WORK TO COMPLETE: What you print must match the data line for line.

========================

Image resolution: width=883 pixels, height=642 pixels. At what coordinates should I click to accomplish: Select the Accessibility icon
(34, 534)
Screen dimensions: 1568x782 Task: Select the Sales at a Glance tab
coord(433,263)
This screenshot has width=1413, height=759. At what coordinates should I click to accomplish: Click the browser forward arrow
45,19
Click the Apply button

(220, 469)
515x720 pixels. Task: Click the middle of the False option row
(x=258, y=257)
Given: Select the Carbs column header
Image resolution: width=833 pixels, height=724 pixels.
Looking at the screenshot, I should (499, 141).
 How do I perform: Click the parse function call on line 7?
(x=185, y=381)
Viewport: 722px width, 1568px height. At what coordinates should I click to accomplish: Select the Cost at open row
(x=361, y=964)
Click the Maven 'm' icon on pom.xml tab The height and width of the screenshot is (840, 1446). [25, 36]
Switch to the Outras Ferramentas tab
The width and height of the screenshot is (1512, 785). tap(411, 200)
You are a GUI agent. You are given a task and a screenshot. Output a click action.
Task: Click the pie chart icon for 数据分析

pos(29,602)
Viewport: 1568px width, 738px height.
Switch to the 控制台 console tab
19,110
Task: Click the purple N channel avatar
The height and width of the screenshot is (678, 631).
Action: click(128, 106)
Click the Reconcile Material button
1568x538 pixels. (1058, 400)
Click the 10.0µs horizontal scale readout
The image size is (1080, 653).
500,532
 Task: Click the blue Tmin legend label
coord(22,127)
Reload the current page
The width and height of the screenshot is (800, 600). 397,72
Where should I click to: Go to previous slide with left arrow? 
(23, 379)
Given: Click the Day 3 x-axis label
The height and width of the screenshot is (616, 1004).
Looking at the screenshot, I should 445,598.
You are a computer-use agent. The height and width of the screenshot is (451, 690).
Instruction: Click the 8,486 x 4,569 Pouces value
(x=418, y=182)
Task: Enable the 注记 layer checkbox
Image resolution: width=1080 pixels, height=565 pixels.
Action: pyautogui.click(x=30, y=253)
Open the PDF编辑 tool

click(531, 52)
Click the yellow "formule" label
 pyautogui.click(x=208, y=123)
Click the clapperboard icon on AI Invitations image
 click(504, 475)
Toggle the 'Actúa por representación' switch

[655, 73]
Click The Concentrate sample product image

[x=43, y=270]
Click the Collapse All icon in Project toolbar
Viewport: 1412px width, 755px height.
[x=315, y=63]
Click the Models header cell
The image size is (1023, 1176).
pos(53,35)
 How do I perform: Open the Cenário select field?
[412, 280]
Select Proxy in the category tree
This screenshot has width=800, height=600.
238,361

========================

THE ANSWER:
Image resolution: width=883 pixels, height=642 pixels. At what coordinates should I click to accomplish: Select the Accessibility icon
(34, 534)
Screen dimensions: 1568x782 Task: Select the Sales at a Glance tab
coord(433,263)
This screenshot has width=1413, height=759. At what coordinates should I click to accomplish: Click the browser forward arrow
45,19
Click the Apply button

(220, 469)
515x720 pixels. Task: Click the middle of the False option row
(x=258, y=257)
Given: Select the Carbs column header
Image resolution: width=833 pixels, height=724 pixels.
Looking at the screenshot, I should (499, 141).
 How do I perform: Click the parse function call on line 7?
(x=185, y=381)
Viewport: 722px width, 1568px height. At what coordinates should I click to accomplish: Select the Cost at open row
(x=361, y=964)
Click the Maven 'm' icon on pom.xml tab The height and width of the screenshot is (840, 1446). [25, 36]
Switch to the Outras Ferramentas tab
The width and height of the screenshot is (1512, 785). tap(411, 200)
You are a GUI agent. You are given a task and a screenshot. Output a click action.
Task: Click the pie chart icon for 数据分析

pos(29,602)
Viewport: 1568px width, 738px height.
Switch to the 控制台 console tab
19,110
Task: Click the purple N channel avatar
The height and width of the screenshot is (678, 631).
Action: click(128, 106)
Click the Reconcile Material button
1568x538 pixels. (1058, 400)
Click the 10.0µs horizontal scale readout
The image size is (1080, 653).
500,532
 Task: Click the blue Tmin legend label
coord(22,127)
Reload the current page
The width and height of the screenshot is (800, 600). 397,72
Where should I click to: Go to previous slide with left arrow? 
(23, 379)
Given: Click the Day 3 x-axis label
The height and width of the screenshot is (616, 1004).
Looking at the screenshot, I should 445,598.
You are a computer-use agent. The height and width of the screenshot is (451, 690).
Instruction: Click the 8,486 x 4,569 Pouces value
(x=418, y=182)
Task: Enable the 注记 layer checkbox
Image resolution: width=1080 pixels, height=565 pixels.
Action: pyautogui.click(x=30, y=253)
Open the PDF编辑 tool

click(531, 52)
Click the yellow "formule" label
 pyautogui.click(x=208, y=123)
Click the clapperboard icon on AI Invitations image
 click(504, 475)
Toggle the 'Actúa por representación' switch

[655, 73]
Click The Concentrate sample product image

[x=43, y=270]
Click the Collapse All icon in Project toolbar
Viewport: 1412px width, 755px height.
[x=315, y=63]
Click the Models header cell
The image size is (1023, 1176).
pos(53,35)
 How do I perform: Open the Cenário select field?
[412, 280]
Select Proxy in the category tree
This screenshot has width=800, height=600.
238,361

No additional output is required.